By now, it’s inarguable that your prospects own your sales cycle. Period. Meaning, as Dan says, you need to instantly abandon any strategies that involve “force-feeding prospects a product they don’t want and don’t need…Instead, as your prospect moves through the funnel, provide resources and guidance as they attempt to solve a complicated business problem. Always be helping.”
Here’s what I love. As a disruptor, you’re naturally trying to help. It’s in your heart, it’s party of your “why” (or at least it should be). But making that clear and visible to your prospects while balancing the need to close the deal is difficult, to say the least.
So don’t only make it a tactic, make it part of your mission. Part of your content plan. Part of your scripts, your message, your training, your customer success, your coffee cups and water bottles, your everything. Be a company, not just a product. Be a way, not just a utility. Be the transformation your prospects may or may not know they need – because the more you can help them, the more likely they are to see the light you’re trying to shine.

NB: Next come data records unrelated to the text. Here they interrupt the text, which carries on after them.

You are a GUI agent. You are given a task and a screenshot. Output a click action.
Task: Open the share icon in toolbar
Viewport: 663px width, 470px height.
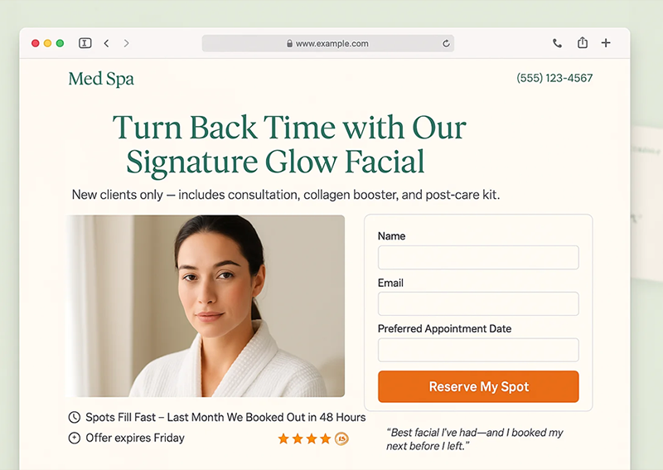click(583, 43)

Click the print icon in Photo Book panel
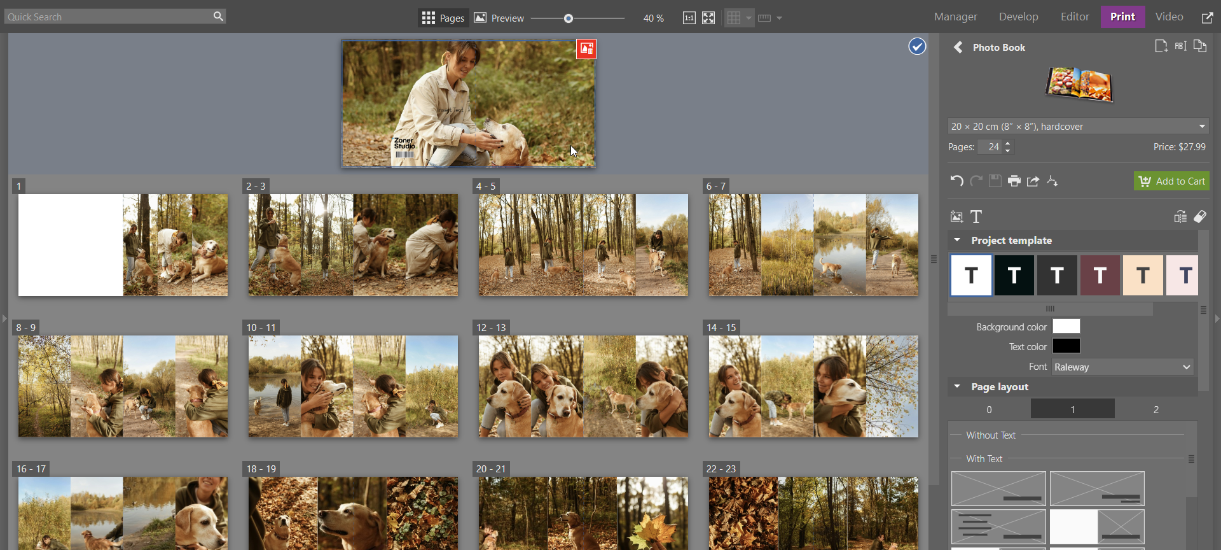(x=1014, y=181)
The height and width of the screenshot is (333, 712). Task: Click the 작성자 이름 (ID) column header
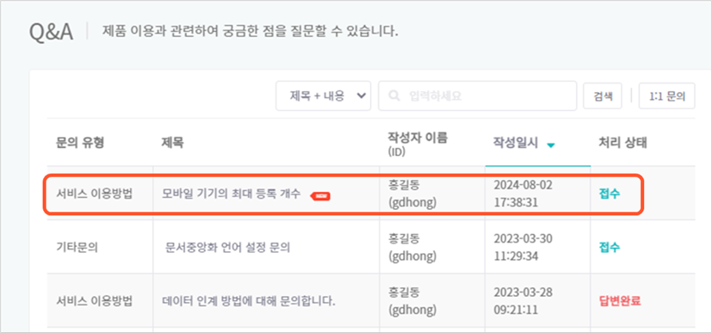coord(418,144)
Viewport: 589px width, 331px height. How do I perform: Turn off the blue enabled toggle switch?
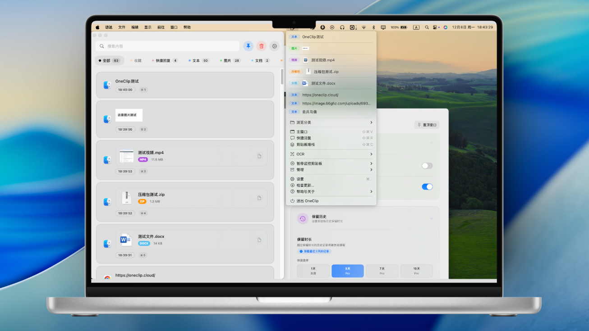click(x=427, y=186)
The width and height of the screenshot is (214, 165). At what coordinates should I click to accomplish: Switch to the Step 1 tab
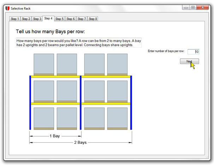pyautogui.click(x=15, y=19)
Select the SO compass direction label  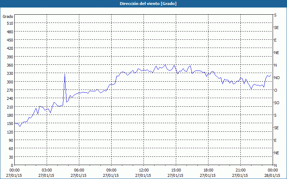pos(276,103)
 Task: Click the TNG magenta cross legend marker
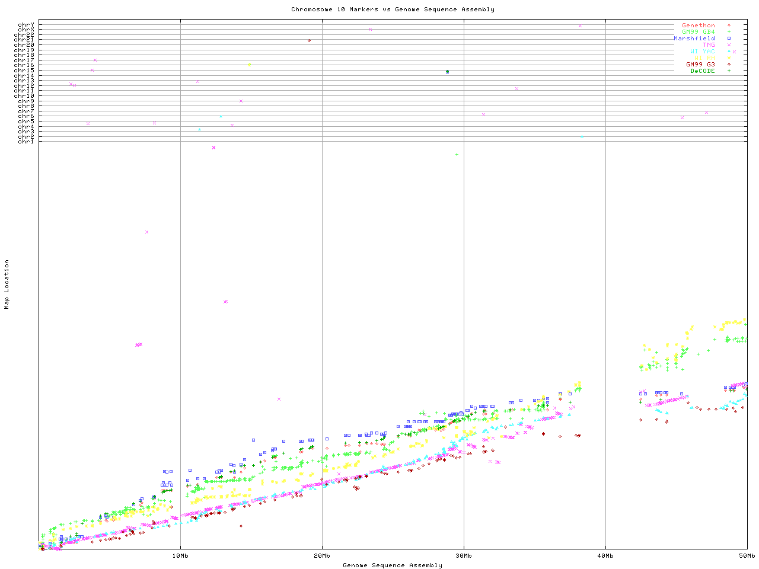729,45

For those of us in SaaS and tech and the Sales Hacker community, disruption is a way of life. At work, at home, and in the little bit of spare time we have left to play. But we have to understand that our views of transformation, revolution, innovation, and change can appear more as rebellion, upheaval, destruction, or disorder to others — especially at its onset. But as long as you teach, lead, stay the course, maintain clarity and help the right audience understand your vision, purpose and methodology, not only will they soon realize that there a light at the end of the tunnel, they’ll realize that you’re the one they trust to guide them there. And isn’t that what you’re really dreaming of in the first place?